We are partnering with Wintec Industries to introduce an automated system for quality assurance on their manufactured computer modules, including PCB boards, SSD drives, and other hardware components. Currently, the main method of quality assurance is done through manual inspection. With manual inspection, there are a few main limitations: 1) throughput is slow; 2) reliability is variable, especially when considering worker fatigue; 3) manual, repeatable labor can be costly. We want to introduce a computer vision system to automatically detect damages to these modules. There are two main components to this project: 1) consulting with Wintec to advise the optimal hardware for data collection; 2) using the collected data, construct a deep learning model to recognize damages and defects.

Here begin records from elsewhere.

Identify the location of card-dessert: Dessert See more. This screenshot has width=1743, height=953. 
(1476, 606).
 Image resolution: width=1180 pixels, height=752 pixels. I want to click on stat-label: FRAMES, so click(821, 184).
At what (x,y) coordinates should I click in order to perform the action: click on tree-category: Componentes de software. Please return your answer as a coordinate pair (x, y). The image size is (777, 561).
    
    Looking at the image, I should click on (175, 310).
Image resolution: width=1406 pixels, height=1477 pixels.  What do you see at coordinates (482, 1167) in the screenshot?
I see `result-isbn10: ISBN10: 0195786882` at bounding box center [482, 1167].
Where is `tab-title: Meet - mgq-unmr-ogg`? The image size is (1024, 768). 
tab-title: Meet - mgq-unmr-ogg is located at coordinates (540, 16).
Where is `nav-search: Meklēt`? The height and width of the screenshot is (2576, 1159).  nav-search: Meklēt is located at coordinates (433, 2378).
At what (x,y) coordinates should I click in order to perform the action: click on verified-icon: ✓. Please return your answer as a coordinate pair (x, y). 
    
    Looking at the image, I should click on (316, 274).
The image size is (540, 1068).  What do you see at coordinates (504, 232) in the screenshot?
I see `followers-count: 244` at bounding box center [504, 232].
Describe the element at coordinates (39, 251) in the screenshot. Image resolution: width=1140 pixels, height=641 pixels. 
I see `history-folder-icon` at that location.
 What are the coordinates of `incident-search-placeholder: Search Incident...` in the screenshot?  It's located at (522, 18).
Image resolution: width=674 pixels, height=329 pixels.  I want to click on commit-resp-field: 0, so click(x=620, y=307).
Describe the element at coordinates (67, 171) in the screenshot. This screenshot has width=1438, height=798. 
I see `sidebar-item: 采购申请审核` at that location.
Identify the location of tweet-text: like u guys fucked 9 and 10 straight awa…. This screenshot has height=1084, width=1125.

Indigenous Language Translation with Sparse Data

Aryan Gulati *,  Leslie Moreno *Abhinav Gupta,  Nathan Huh,  Zaid Abdulrehman
* Project Lead

Imperialism has led to a loss of many indigenous cultures and with this, their languages. Based on the NeurIPS 2022 Competition “Second AmericasNLP Competition: Speech-to-Text Translation for Indigenous Languages of the Americas,” this project aims to use machine translation (MT) and automatic speech recognition (ASR) approaches to develop a translator for endangered or extinct indigenous languages. This will involve finding and/or building an appropriately sized corpus and using this to train MT and ASR models due to the sparsity of data on these indigenous languages.